EXERCISE REQUIREMENTS:
Look in the listing below for the line that has "The image size is (688, 478).", then return it and each following line up to and including the one with "The image size is (653, 407).", exactly and without pictures.

##### RECORDS FOR THIS EXERCISE #####

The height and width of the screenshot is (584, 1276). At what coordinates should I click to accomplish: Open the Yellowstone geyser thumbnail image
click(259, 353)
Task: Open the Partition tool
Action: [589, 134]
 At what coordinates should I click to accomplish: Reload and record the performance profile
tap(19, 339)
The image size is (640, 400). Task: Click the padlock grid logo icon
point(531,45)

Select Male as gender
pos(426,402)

#####
##### RECORDS FOR THIS EXERCISE #####

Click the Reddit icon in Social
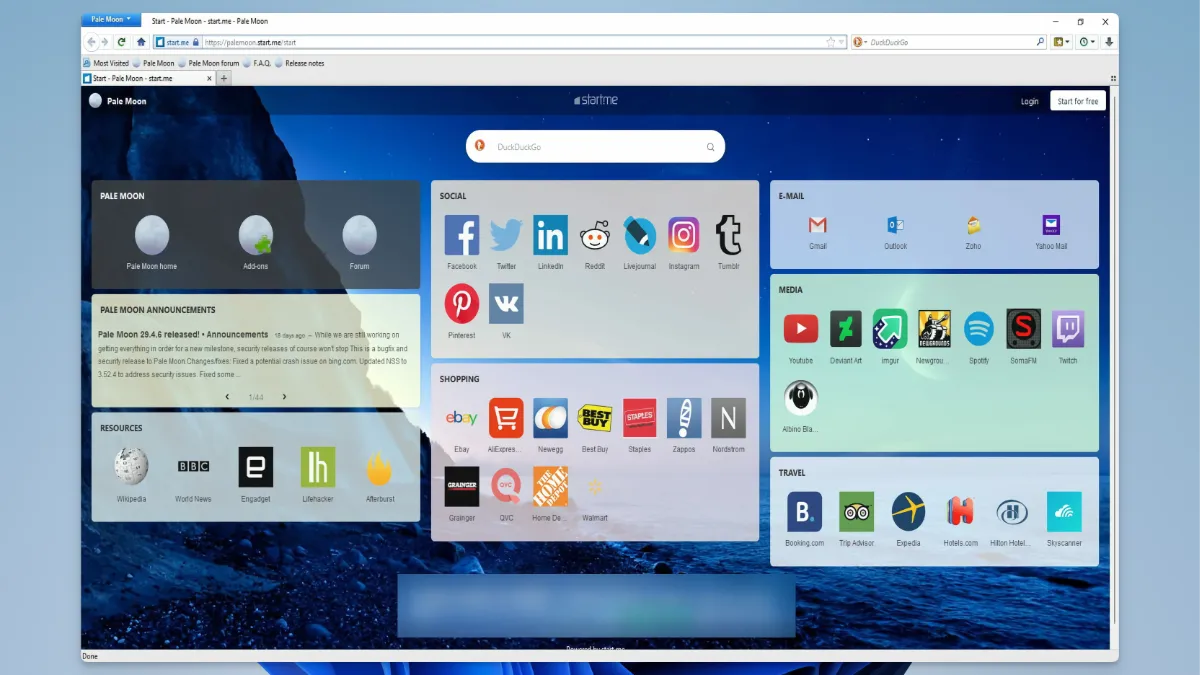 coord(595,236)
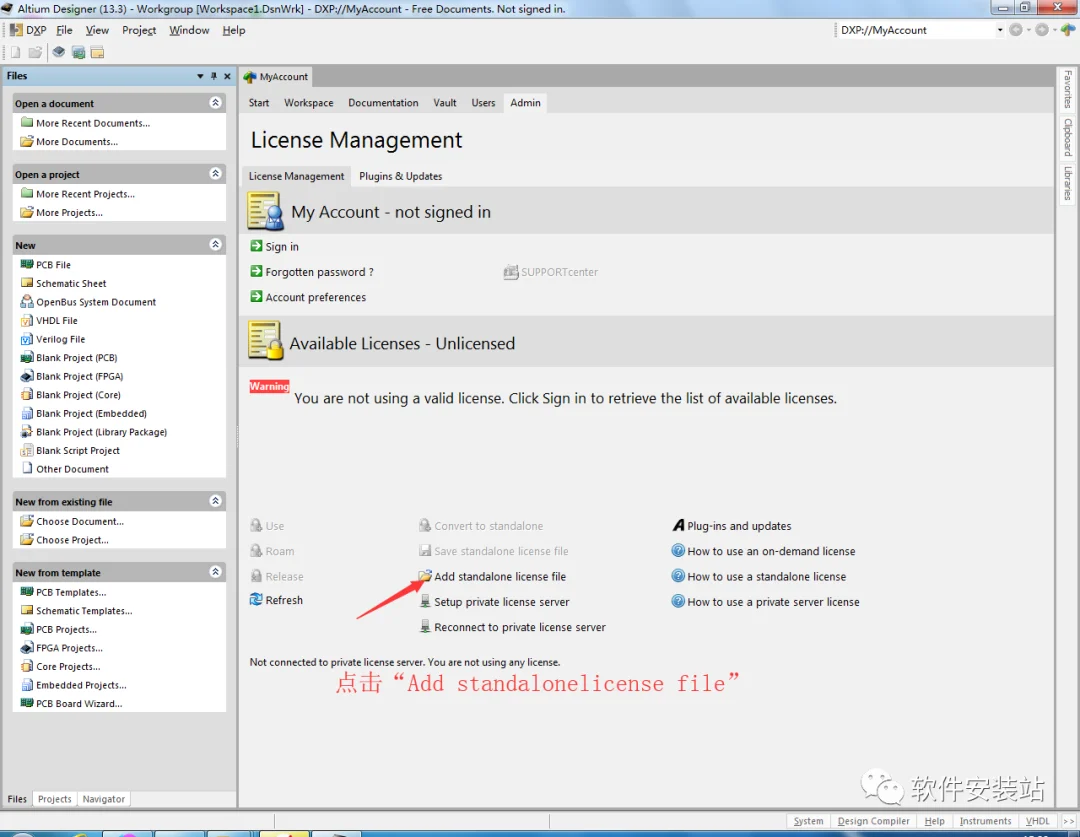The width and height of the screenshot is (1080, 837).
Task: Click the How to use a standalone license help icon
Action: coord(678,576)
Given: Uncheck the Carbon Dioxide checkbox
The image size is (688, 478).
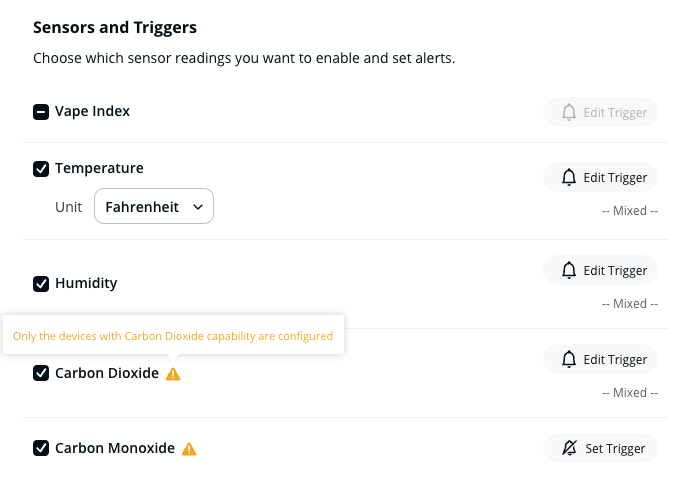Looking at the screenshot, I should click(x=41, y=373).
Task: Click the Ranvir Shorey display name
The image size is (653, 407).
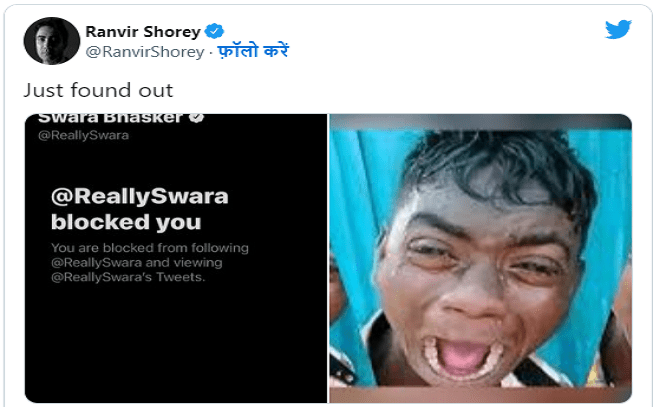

#####

SOLUTION TO THIS PROBLEM:
The image size is (688, 478).
Looking at the screenshot, I should click(x=41, y=373).
Task: Click the Ranvir Shorey display name
The image size is (653, 407).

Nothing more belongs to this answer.